▶ **RECORDS SUPPLIED**
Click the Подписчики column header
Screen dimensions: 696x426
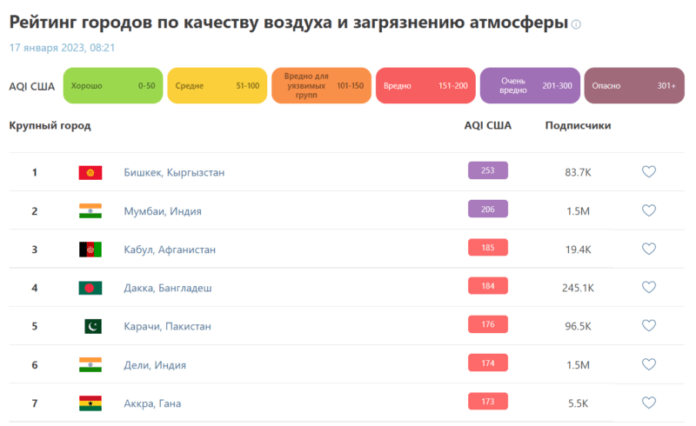pyautogui.click(x=577, y=126)
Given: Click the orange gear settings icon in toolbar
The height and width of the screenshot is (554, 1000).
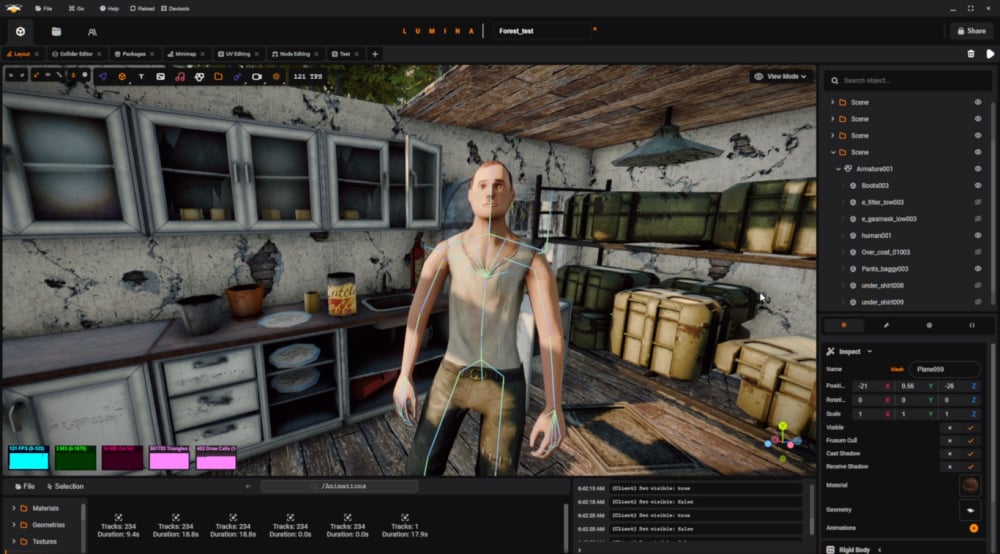Looking at the screenshot, I should pos(276,76).
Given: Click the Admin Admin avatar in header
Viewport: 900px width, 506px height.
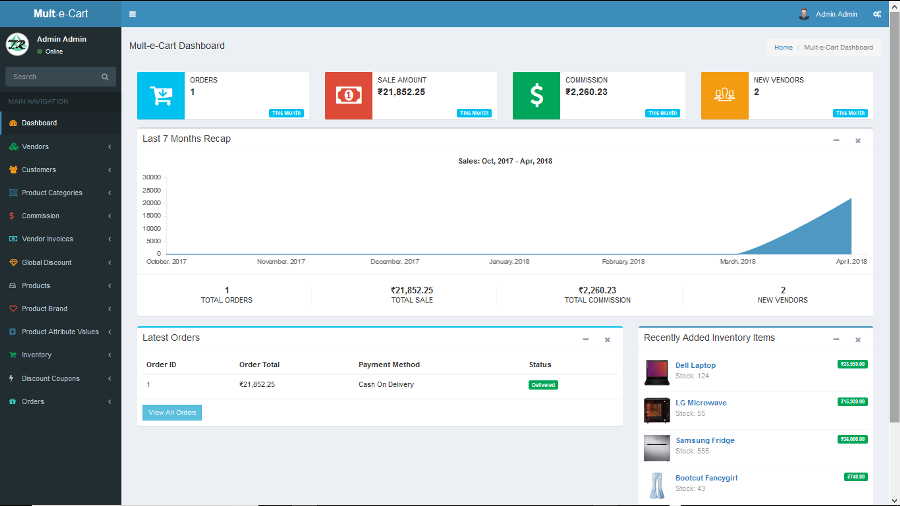Looking at the screenshot, I should click(x=804, y=14).
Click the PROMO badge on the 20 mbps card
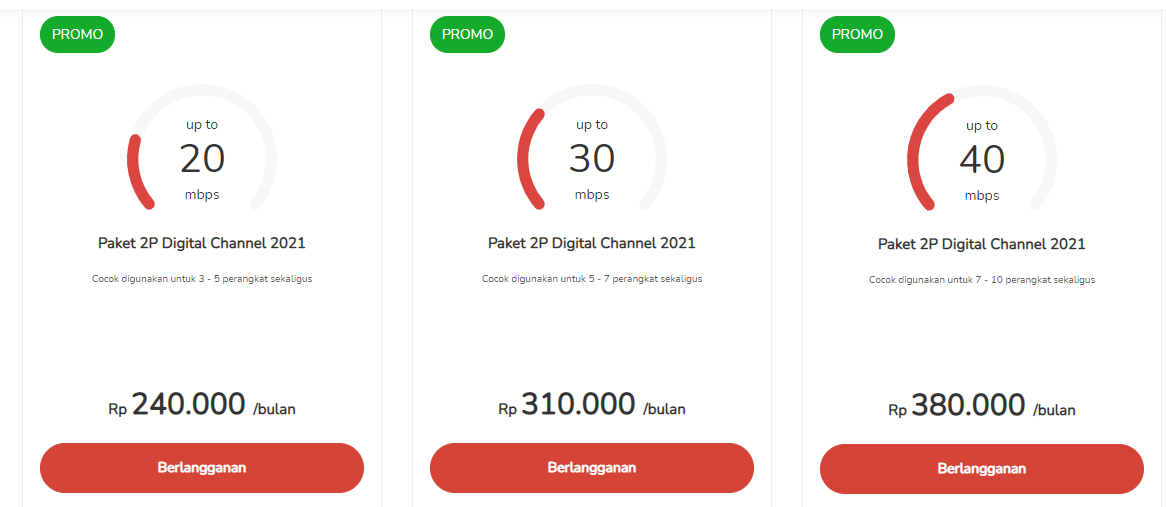The height and width of the screenshot is (507, 1166). (77, 34)
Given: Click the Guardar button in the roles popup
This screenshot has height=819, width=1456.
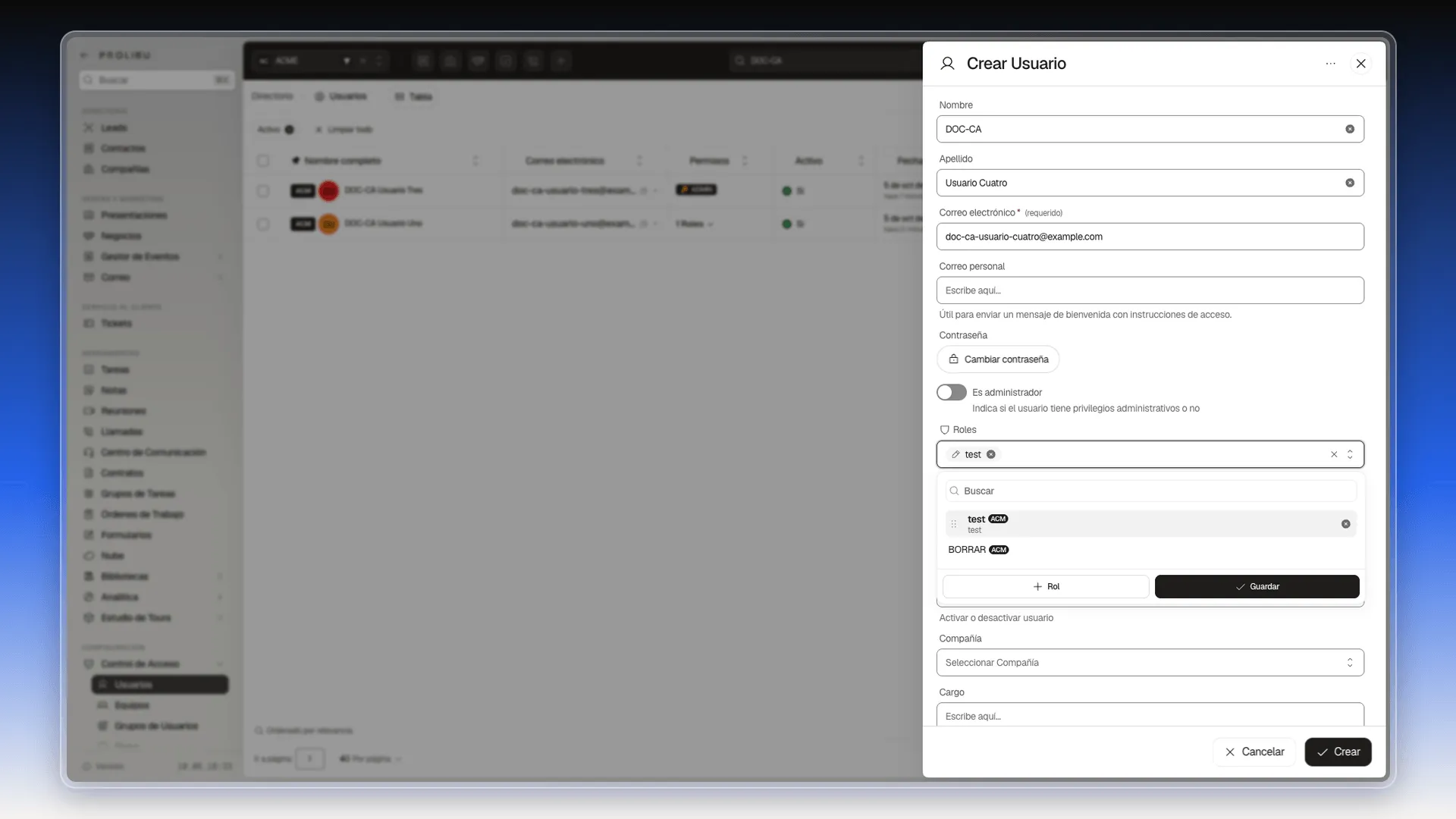Looking at the screenshot, I should click(1257, 587).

▶ **HOW TO COMPLETE THIS TASK**
If the string "Given" is in a line of the entries, pick that line out.

▶ **EXPECTED ANSWER**
Given: Click the orange gear settings icon in toolbar
Given: Click the Admin Admin avatar in header
Given: Click the Guardar button in the roles popup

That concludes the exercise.